:: DOCUMENT SEGMENT ::

John, it’s such a pleasure to be here with you. Thank you.

John:

I always like to ask my guest, how do they get started in the world of journalism, investing, and how did you become passionate about that. So, can you take us back to your childhood if you don’t mind?

William:

Sure. I grew up in London and I grew up in a very bookish family. My father was a very literary judge. My mother was a writer and so everything really was about words and language and the like. I went to Eton which was this kind of very posh English school, which was where people like Prince Harry and Prince William went. So I was sort of supposed to be this great English gentleman, and I thought I’d be a man of letters, and I went off to Oxford and I studied English literature. So, so far so good, so I leave 20, 21 thinking I’m going to become a famous novelist, and then to my surprise I discovered the stock market. Basically, I had owned a small apartment with my brother at London and we sold it. So I had a little bit of money and I — you know, not a great deal because in those days land and property wasn’t as valuable, and I needed to figure out what to do with the money. So I started to study investing, and what I found was really intriguing, was that there was this kind of elite group of investors who are just incredibly smart, who had this record of kind of beating the market over many years. They were kind of these master game players, and I think there was a part of me that had always been sort of very lazy, and never really wanted to get my hands dirty. I never would have summer jobs where I would do other things, sort of really serious and painful. So I always had this fantasy that I will just make money by using my brain.

So when I was about 15, I had become obsessed with horse racing. Again, because I thought “Here’s a great way of making money without doing any real work.” So I think what happened to me when I discovered investing was I thought once again “Okay, this is this really cool area where if you’re really smart you can actually outwit the crowd.” So initially what happened to me, my interest in business and investing really was born out of my total laziness. I just wanted to make money without having to do a lot of work. Then as I became a journalist in my early 20s, I had this incredible opportunity to go interview some of these people. So I would go off, say, to the Bahamas, to interview Sir John Templeton, who is this guy who had averaged 15% a year returns for 38 years, and ends up making $400 million selling his company. I would actually get to see these extraordinary people up close, and so what started in a way is this kind of naughty somewhat lazy indolent boy wanting not have to do very much work, actually became this kind of intellectual passion because I looked at these guys like Templeton or Peter Lynch who I interviewed, or Michael Price who is on the cover of Fortune is, the biggest SOB on wall street.

I would look at these guys and think “So what do they have that other people don’t have?” Why when most people are kind of going with the flow, doing okay and like sometimes doing well, then kind of failing, and then kind of being fearful and not really fulfilling their potential. Why is there this group of people who perform extraordinarily well, that they win over the long term? So, what I found that’s been kind of enduring fascinations to me really over the last 25 years, has been this idea that if you want to be more successful both as an investor and also in life, in business, in your family life, you should really study people who are extraordinarily successful and then kind of reverse engineer them, and figure out why they win.

:::

TO DO
[1] According to the interview, what subject did William study at Oxford?
[2] Summarize the interview in two sentences.
[3] Extend the interview, picking up right after its final sentence.
The data that comes next has no connection to the interview.

:: GIVEN INFORMATION ::

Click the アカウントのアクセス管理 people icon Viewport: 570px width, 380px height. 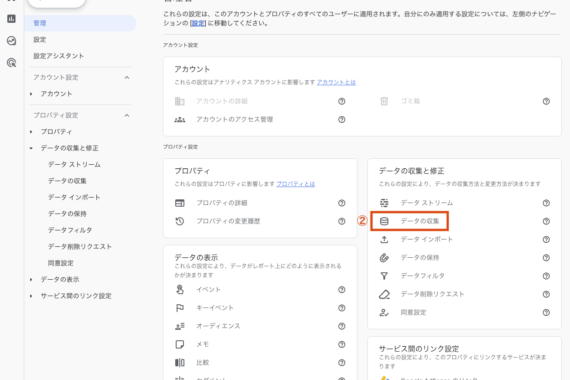pyautogui.click(x=180, y=120)
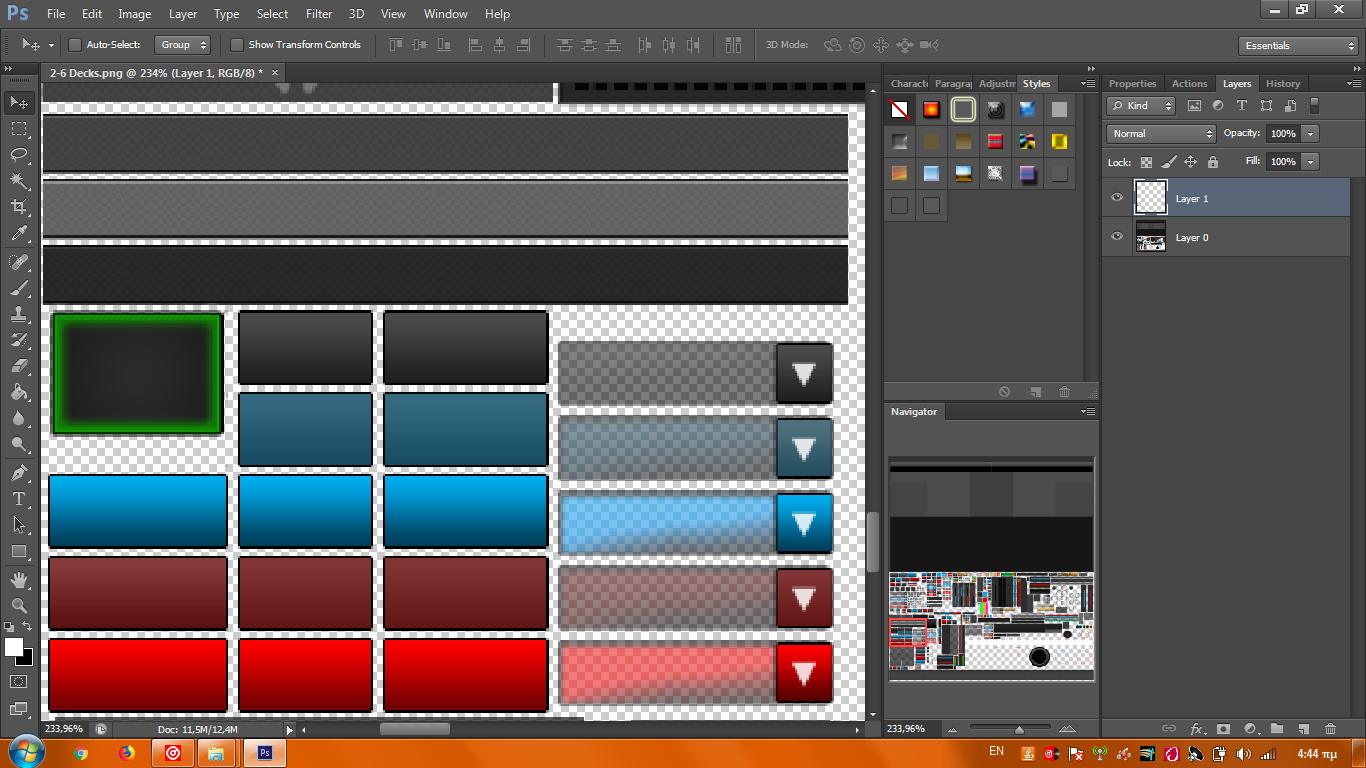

:::

RESULTS FOR THE EXERCISE
[1] He studied English literature.

[2] William grew up in a bookish London family, studied English literature at Oxford, and expected to become a famous novelist, but after selling an apartment he had owned with his brother, he discovered the stock market. What began as a lazy wish to make money without much work became an intellectual passion once he interviewed top investors such as Sir John Templeton as a journalist, and it led to his enduring idea that the way to succeed is to study extraordinarily successful people and figure out why they win.

[3]
So I’d say my interest in these people kind of became a little bit more profound as I got older, and sort of ceased to be just about how you make money and became more about how do you become successful in business, how do you become successful in life, what matters in life, what disappointed them, what fulfilled them. So in a sense what I’ve been trying to do for the last 20 odd years, is to kind of figure out what can I learn from these people that will help me in life. I think, probably, that’s the kind of overarching theme of what am I writing and also the speaking that I do. That’s really the question is how do you actually kind of reverse engineer these people so you can become more successful yourself and hopefully happier yourself.

John:

One of the blogs that you wrote on your LinkedIn profile about Warren Buffett is so fascinating and just full of great quotes. Is there something from there or the one that resonates with me is about taking action. Predicting rain doesn’t count, building arks does, is there one theme that you’ve noticed not only in Warren Buffett but other people you interviewed that are successful entrepreneurs that you can expand on that quote with?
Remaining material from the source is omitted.